Jhey ressalta que o legal do curso é que o estudante passa a ser mais critico em relação à fotografia. Isso porque percebe que não é só uma questão de apertar um botão e clik, mas tem toda uma questão do que se quer passar, enquadramento, balanço de branco, foco, ou seja, das coisas mais básicas às mais complexas. Para ela o curso abriu novos olhares e o pensar antes de fotografar, e não depois. Jhey explica que a fotografia é livre para quem a observa fazer uma leitura, quando ela não tem uma legenda.

“O curso me proporciona isso, critica e curadoria, fotografia institucional, arquitetura e interiores, enfim, várias coisas como a história da fotografia, a arte nela envolvida. Quando falo em insegurança é no sentido do que as pessoas vão achar do meu trabalho, uma vez que estou começando agora. Acho que dei uma ousada e sai da zona de conforto”, destaca.

 

Pesquisas e execução

Cássio Vasconcelos que faz uma série de noturnos em vários lugares foi um fotógrafo peça chave nas pesquisas de Jhey. Ela explica que no caso dele seu trabalho é com muito mais cores. Ela pegou então como referência um que ele fez em São Paulo mostrando que as pessoas não conhecessem ou nunca pararam para observar os lugares por onde andam.

“Fiz as fotos em um dia em dia nublado e não tive o resultado que eu queria. Depois, em dois dias fiz mais ou menos 80 fotos da avenida inteira, das 11h às 17h. A intenção era trabalhar bastante a questão de sombras, por isso, antes disso fiz uma pesquisa de campo observando os pontos dela em que batia uma luz melhor [porque a Washington Luiz é bem dividida, parte para quem sobe está mais iluminada e para quem desce sombra]. Fui para casa editei, não deu certo, voltei. Eu precisava de 30 fotos...”, lembra a jovem universitária.

Jhey fala de forma entusiasta sobre o que conseguiu captar trabalhando curvas, executando “Linhas”. Isso porque para ela, os prédios de Prudente tem linhas e curvas muito interessantes, uma arquitetura moderna muito legal.

“A proposta do projeto era arquitetura minimalista por isso o título ‘Linhas’, para chamar a atenção de quem fosse ver a exposição e para que faça a pessoa pensar quais os lugares aquelas fotos foram feitas. Várias pessoas perguntaram se eram locais alternados da cidade e quando respondi que era da Washington Luiz comentavam: “Nossa que legal nunca parei para observar dessa maneira. Esse retorno é muito satisfatório. É legal de verdade!”, exclama a futura fotógrafa.

 

Amor pelo registro

Jhey está prestes a se formar em Fotografia na Facopp. Mas o eu interesse por registrar coisas, pessoas, histórias por meio de fotos surgiu mais ou menos por volta dos seus 13 anos. Ela conta que sua primeira câmera, que comprou com seu próprio dinheiro, foi uma FujiFilm super zoom. Na época ela que fazia teatro aproveitava para fazer fotos dos espetáculos, na casa da avó. Enfim, imagens aleatórias. Sempre procurava participar de cursos e workshops em Birigui, sua cidade de origem, e da região, como Araçatuba que fica ao lado.

Linhas extraídas:
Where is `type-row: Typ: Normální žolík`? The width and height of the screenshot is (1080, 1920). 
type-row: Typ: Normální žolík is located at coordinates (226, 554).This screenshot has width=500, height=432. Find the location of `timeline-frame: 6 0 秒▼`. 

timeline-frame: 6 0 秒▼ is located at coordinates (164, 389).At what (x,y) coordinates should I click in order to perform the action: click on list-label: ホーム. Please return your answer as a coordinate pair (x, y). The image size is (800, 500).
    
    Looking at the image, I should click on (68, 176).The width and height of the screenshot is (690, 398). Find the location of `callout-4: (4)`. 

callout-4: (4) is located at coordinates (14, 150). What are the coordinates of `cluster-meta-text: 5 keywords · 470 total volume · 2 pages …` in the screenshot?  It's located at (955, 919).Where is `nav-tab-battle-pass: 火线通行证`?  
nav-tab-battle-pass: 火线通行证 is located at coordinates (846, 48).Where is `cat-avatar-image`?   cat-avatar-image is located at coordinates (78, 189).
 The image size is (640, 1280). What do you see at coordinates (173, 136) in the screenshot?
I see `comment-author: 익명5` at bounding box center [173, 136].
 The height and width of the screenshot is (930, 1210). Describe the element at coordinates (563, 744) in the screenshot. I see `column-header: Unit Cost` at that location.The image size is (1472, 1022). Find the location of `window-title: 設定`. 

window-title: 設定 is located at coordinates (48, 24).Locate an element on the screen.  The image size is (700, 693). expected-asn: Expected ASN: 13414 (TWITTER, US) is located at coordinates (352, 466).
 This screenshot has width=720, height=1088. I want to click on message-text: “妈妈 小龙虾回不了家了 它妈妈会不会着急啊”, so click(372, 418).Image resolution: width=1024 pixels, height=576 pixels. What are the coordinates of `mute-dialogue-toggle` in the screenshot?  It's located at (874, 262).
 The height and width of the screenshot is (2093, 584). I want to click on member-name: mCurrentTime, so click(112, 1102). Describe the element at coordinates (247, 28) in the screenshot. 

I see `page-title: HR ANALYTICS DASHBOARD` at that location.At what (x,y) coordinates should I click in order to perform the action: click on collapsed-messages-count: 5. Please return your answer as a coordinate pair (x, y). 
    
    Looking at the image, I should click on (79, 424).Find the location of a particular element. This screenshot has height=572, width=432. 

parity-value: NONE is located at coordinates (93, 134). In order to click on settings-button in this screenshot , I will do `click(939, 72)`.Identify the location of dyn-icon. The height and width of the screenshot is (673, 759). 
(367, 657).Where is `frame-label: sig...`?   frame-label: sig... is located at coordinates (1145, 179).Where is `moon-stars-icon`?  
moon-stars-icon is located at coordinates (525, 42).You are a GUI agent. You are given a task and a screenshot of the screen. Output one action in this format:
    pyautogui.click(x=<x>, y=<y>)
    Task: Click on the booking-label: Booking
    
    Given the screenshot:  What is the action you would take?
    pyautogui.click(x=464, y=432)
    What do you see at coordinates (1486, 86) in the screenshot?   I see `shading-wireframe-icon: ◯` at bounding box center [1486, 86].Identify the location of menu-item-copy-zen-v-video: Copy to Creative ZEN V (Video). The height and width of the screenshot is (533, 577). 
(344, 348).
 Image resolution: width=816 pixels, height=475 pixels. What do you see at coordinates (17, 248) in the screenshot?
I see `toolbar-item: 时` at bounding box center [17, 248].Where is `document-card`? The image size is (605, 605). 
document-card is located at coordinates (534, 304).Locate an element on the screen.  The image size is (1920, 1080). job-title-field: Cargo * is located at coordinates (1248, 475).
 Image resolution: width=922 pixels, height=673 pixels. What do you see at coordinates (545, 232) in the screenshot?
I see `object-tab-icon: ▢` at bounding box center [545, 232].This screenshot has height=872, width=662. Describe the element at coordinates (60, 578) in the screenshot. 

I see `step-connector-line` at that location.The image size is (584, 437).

Tarefas a realizar:
1. Responda com base no texto da página:
(a) De quantas fotos Jhey precisava para o projeto?
(b) Qual foi a primeira câmera de Jhey?
(c) Qual é a cidade de origem de Jhey?
2. Redigite o trecho do texto da página entre "Jhey fala de" e "moderna muito legal.", inclusive.

Respostas das atividades:
1.
(a) Ela precisava de 30 fotos.
(b) A primeira câmera dela foi uma FujiFilm super zoom.
(c) A cidade de origem de Jhey é Birigui.

2.
Jhey fala de forma entusiasta sobre o que conseguiu captar trabalhando curvas, executando “Linhas”. Isso porque para ela, os prédios de Prudente tem linhas e curvas muito interessantes, uma arquitetura moderna muito legal.